Optimize load performance
To optimize load performance, you can follow best practices provided in biGENIUS-X.
Common best practices
The following best practices can improve your load performance for any target technology:
- Use incremental load:
- When the source system provides an indicator that can be used to build a highwater mark on (date, timestamp, decimal, integer,...)
- On biGENIUS-X default columns (auto-increment, timestamps, ...)
- Use the implementation type Virtual when you you do not require a physical table
- Filtered loading:
- Limit the data loaded via partition predicates (e.g., WHERE date >= '2024-01-01').

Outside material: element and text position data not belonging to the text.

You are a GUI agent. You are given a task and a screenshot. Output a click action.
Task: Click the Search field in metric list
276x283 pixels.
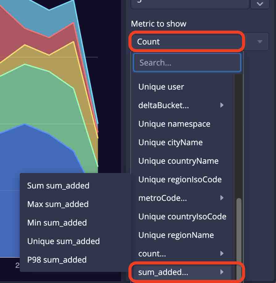(x=187, y=63)
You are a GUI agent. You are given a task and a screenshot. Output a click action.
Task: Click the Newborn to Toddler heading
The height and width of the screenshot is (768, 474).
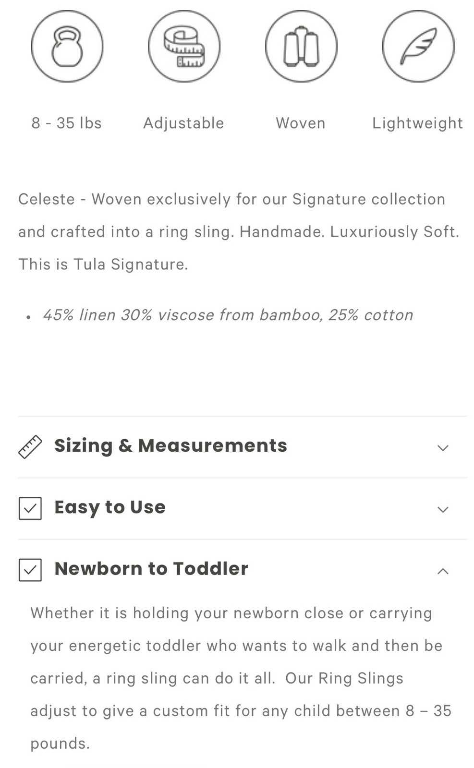point(151,569)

Best practices for Microsoft SQL Server
The following best practices can improve your load performance for a Microsoft SQL Server target technology:
- Add an INDEX on tables where load performance is bad
- Disable non-cluster indexes during loading, then rebuild them
- Table partitioning: Segment tables by date ranges to speed up incremental loading
- Use parallel load execution (multi-threaded)
- Depending on the amount and type of columns it can make sense to use different Delta Detection methods (Hash Value Comparison or Column Comparison)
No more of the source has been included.